For the first time I need to join some planks of mahogany to make them
wider. They are relatively short - up to 650mm and they need to be about
I have a 12" planer/thicknesser. So I guess I must make the edges flat
and square and then apply glue and pressure.
But is that it or should I make a tongue and groove or use one of those
router bits that make an interlocking joint. The wood is to be used for a
bedside table and thus does not need to be too strong.
I am not sure how you are going to get the edges straight with a planer.
You really need a jointer or hand plane.
Once you get the edges straight, just glue will be fine. Spread a thin amt
of glue on each edge, and spread out with a small brush. Align and clamp
(with just a small amout of squeeze out).
I typically use a biscuit joiner, but that is mainly to make the aligning
easier. It is my understanding that today's glues are plenty strong.
Though, in this instance, there is no need for the additional strength, I
still apply the fundemental law of all joint making, which is to first have
a good mechanical strength. The other reason is that it makes alignment
much easier, though you will probably only be joining two comparatively
short boards, in the future you may be doing longer and wider.
Depending on the job, I use either an edge interlocking bit or cut blind
dados with the table saw and use ply tongues for long/thick boards. Believe
me if you ever glue up a table top you need all the help you can get with
alignment besides the difficulty of trying to apply corrective
upward/downward pressure to a gluey top.
Be aware that if you use an interlocking joint router bit that you need a
router table and a means of micro adjusting the cut height.
On Mon, 19 Apr 2004 11:24:07 -0500, "Bernard Randall"
Ok, I'm curious. This is a sincere question:
How do bicuits make a joint stronger? If worried about a break *at*
the joint, the material of the biscuit should make it stronger *only*
if the biscuit material itself is better than the wood and/or the
glue. I'm thinking of a shear at the joint. Either the biscuit
material is shearing, or the glue/original wood is shearing. So,
which really is stronger?

*Supplied data*.
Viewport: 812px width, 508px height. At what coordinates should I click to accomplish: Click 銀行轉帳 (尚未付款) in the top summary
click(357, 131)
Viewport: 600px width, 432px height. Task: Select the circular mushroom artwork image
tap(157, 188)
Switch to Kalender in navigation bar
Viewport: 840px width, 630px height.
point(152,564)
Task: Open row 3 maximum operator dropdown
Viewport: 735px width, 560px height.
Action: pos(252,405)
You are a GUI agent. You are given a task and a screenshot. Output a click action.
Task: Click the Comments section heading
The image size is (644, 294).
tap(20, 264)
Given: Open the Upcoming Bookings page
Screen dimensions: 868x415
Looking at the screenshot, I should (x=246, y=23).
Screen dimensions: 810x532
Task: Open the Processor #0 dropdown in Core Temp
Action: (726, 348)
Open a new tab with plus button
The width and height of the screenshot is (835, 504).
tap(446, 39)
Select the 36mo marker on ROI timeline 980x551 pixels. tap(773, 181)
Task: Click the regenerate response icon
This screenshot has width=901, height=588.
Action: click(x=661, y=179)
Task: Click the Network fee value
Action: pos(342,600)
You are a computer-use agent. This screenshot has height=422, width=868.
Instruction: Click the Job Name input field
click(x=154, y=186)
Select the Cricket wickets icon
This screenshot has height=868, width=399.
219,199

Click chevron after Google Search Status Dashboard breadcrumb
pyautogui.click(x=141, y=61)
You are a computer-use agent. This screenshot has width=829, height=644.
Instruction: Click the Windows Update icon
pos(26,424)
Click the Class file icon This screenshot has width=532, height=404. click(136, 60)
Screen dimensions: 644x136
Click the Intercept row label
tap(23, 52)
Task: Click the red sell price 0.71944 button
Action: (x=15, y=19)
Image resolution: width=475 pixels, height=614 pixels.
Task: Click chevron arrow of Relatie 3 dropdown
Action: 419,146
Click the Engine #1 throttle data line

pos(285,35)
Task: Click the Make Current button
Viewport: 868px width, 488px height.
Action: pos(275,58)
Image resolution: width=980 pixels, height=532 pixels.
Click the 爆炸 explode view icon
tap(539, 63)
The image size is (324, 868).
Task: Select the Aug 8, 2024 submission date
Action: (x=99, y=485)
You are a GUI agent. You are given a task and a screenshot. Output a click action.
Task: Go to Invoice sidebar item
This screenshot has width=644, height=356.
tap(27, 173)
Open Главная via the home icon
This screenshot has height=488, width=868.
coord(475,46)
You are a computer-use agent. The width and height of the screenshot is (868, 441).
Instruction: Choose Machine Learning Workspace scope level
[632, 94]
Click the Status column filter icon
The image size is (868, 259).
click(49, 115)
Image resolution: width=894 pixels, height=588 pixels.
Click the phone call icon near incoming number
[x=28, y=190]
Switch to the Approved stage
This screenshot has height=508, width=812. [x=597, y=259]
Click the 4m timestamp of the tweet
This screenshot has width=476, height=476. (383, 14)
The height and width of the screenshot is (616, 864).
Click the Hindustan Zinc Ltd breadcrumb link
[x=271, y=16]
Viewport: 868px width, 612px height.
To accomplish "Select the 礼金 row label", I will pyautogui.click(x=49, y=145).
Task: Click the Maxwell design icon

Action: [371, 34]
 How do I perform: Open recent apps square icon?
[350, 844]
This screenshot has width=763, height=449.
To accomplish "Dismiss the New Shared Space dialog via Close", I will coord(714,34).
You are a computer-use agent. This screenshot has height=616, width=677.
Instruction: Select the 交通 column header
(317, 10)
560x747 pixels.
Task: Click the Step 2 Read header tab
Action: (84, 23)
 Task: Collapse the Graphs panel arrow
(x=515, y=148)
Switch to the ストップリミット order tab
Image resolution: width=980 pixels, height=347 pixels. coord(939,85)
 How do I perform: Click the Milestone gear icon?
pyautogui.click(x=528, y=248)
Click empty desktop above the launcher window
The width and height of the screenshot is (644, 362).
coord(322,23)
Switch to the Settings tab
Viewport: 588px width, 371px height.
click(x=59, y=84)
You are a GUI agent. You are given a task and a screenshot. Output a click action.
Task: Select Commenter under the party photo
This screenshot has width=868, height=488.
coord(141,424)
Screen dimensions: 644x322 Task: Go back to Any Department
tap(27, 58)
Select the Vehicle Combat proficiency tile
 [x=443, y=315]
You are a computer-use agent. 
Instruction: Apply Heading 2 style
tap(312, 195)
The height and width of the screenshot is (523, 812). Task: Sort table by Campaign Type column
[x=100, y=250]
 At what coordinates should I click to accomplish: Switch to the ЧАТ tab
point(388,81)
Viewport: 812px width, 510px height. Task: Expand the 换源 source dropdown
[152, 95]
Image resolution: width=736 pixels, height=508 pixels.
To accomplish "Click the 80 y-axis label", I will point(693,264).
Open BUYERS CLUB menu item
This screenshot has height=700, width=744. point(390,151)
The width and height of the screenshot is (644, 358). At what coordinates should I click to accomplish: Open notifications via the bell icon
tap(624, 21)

*List of tasks*.
A) List every power tool named in the woodworking thread about joining mahogany planks.
B) Retype the listing from the line containing "Screen dimensions: 644x322" through its end, inclusive.

*The solutions*.
A)
- 12" planer/thicknesser
- jointer
- biscuit joiner
- table saw
- router (through its interlocking joint bits and the router table)

B)
Screen dimensions: 644x322 Task: Go back to Any Department
tap(27, 58)
Select the Vehicle Combat proficiency tile
 [x=443, y=315]
You are a computer-use agent. 
Instruction: Apply Heading 2 style
tap(312, 195)
The height and width of the screenshot is (523, 812). Task: Sort table by Campaign Type column
[x=100, y=250]
 At what coordinates should I click to accomplish: Switch to the ЧАТ tab
point(388,81)
Viewport: 812px width, 510px height. Task: Expand the 换源 source dropdown
[152, 95]
Image resolution: width=736 pixels, height=508 pixels.
To accomplish "Click the 80 y-axis label", I will point(693,264).
Open BUYERS CLUB menu item
This screenshot has height=700, width=744. point(390,151)
The width and height of the screenshot is (644, 358). At what coordinates should I click to accomplish: Open notifications via the bell icon
tap(624, 21)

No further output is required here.